FDA Recall Terminated

Bard Biopsy EnCor Probe, Stereotactic/Ultrasound 7G, REF number ECP017G, packaged individually in sterile pouches, 5 pouches/carton, Single Use, Rx, Sterile.

Recall: Z-1431-2020 · Initiated January 3, 2020

Recall

Recall Number
Z-1431-2020
Event Number
84929
Firm
Bard Peripheral Vascular Inc
FEI Number
2020394
Product Code
KNW
Status
Terminated
Root Cause
Component change control
Initiated
January 3, 2020
Terminated
March 17, 2022
Address
1625 W 3rd St, Bldg 1, Tempe, AZ, 85281-2438

Description

Bard Biopsy EnCor Probe, Stereotactic/Ultrasound 7G, REF number ECP017G, packaged individually in sterile pouches, 5 pouches/carton, Single Use, Rx, Sterile.

Reason

Lot numbers and products inadvertently not included in the scope of the previous recall.
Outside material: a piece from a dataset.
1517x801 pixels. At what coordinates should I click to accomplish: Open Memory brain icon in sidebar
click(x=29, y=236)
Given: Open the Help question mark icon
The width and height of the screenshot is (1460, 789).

Original recall was conducted due to an increase in probe failures for leaks, suction issues, and failure to obtain samples.

Action

The recalling firm issued letters dated 1/3/2020 to each of the U.S. consignees via FedEx with proof of delivery notification. The letter identified the affected product, problem and actions to be taken. For questions call 1-800-321-4254 Option #5.

Distribution

Distribution was made to AZ, CA, CO, CT, DC, DE, FL, GA, IA, IL, IN, KS, KY, MA, MD, MI, MN, MO, MS, NC, NJ, NY, OH, OK, OR, PA, SC, TX, VA, and WV. There was government distribution and no military distribution. Foreign distribution was made to Canada, Australia, Austria, Belgium, China, Czech Republic, Germany, France, Georgia, Greece, Hong Kong, Israel, Italy, Japan, Korea, Netherlands, New Zealand, Poland, Portugal, Russia, Saudi Arabia, Spain, Sweden, Switzerland, Turkey, United Arab Emirates, and United Kingdom.

Quantity

12,875 units